Il suffit de regarder Konstantin Gropper, pour comprendre.
Rares sont les artistes à porter aussi franchement sur eux leur univers musical, mais pour le protagoniste de Get Well Soon, c’est tout simplement une évidence. De lui se dégagent, mélancolie, romantisme, étrangeté, intelligence, douceur, troublante et attirante beauté. C’est exactement et précisément ce que nous évoque ce nouvel album Vexations, tout comme l’avait déjà fait son prédécesseur Rest Now, Weary Head ! You Will Get Well Soon.
A 27 ans, ce berlinois d’adoption impressionne par sa maturité artistique acquise à force d’expériences musicales diverses (apprentissage classique en passant par le punk ou encore l’électro), mais aussi par une érudition impressionnante. Amateur d’art sous toutes ses formes, l’intérêt du jeune allemand est exacerbé lorsque celui-ci vient côtoyer des thèmes philosophiques chers à son cœur, tels la mort, la frustration ou la colère. Pour son nouvel opus Vexations, après avoir listé plusieurs sujets auxquels il tenait particulièrement, Konstantin tombe "sur un recueil de textes de Sénèque dont les titres "De la colère", "Sur la vie heureuse" , "De la brièveté de la vie" correspondaient étrangement à [ses] thèmes. [Il a] alors choisi de partir de citations d’œuvres d'autres artistes pour bâtir [ses] chansons" . Avec un concept aussi audacieux, il fallait un album à la hauteur. C’est chose faite.

→ Données affichées:
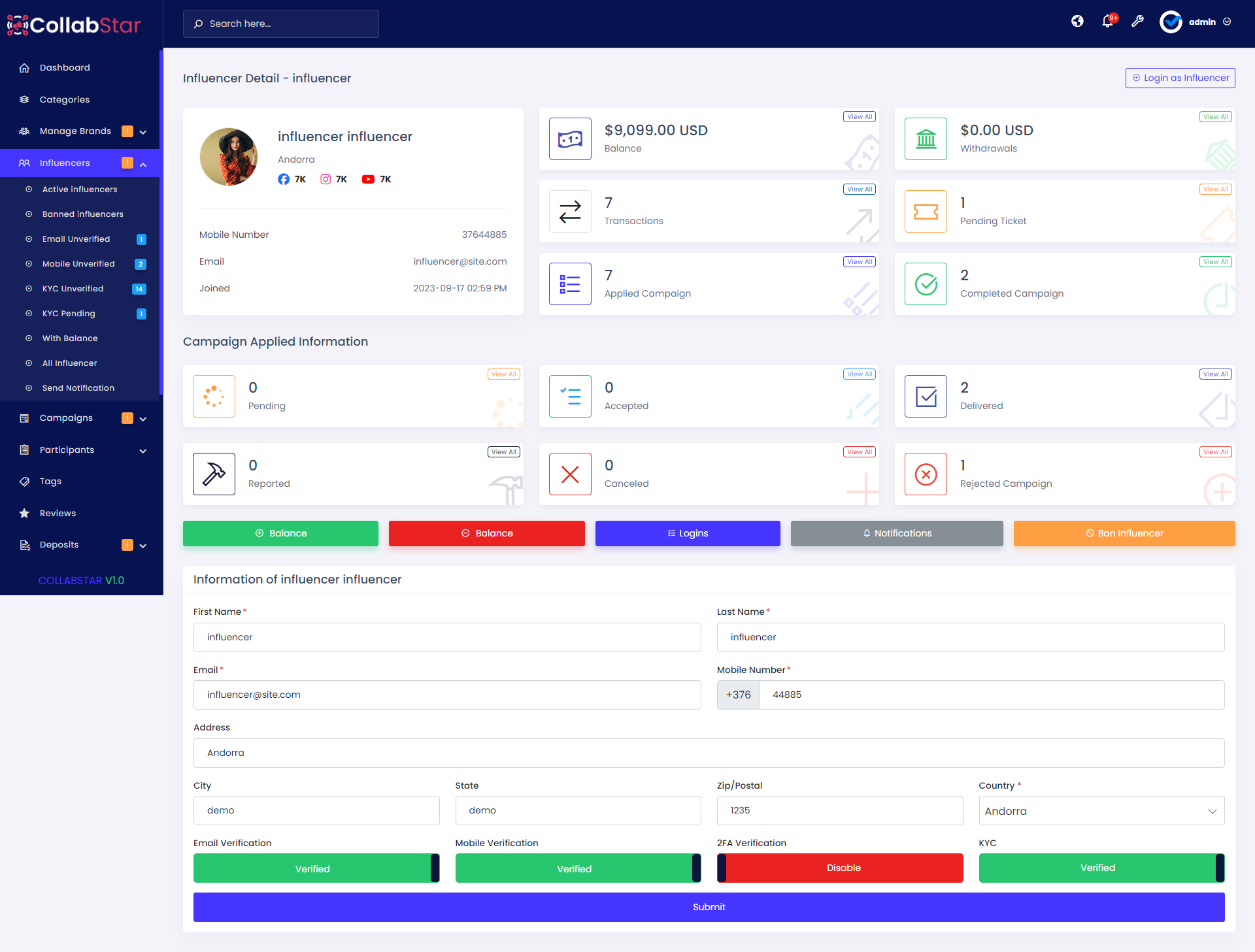This screenshot has width=1255, height=952.
Task: Expand the Manage Brands menu
Action: point(142,131)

→ Description de l'exercice: D'après le texte sur Konstantin Gropper, quel auteur a écrit le recueil de textes sur lequel l'artiste est tombé en préparant Vexations ? Les lignes ne servent pas pour ce travail.

→ Solution: Le recueil est de Sénèque.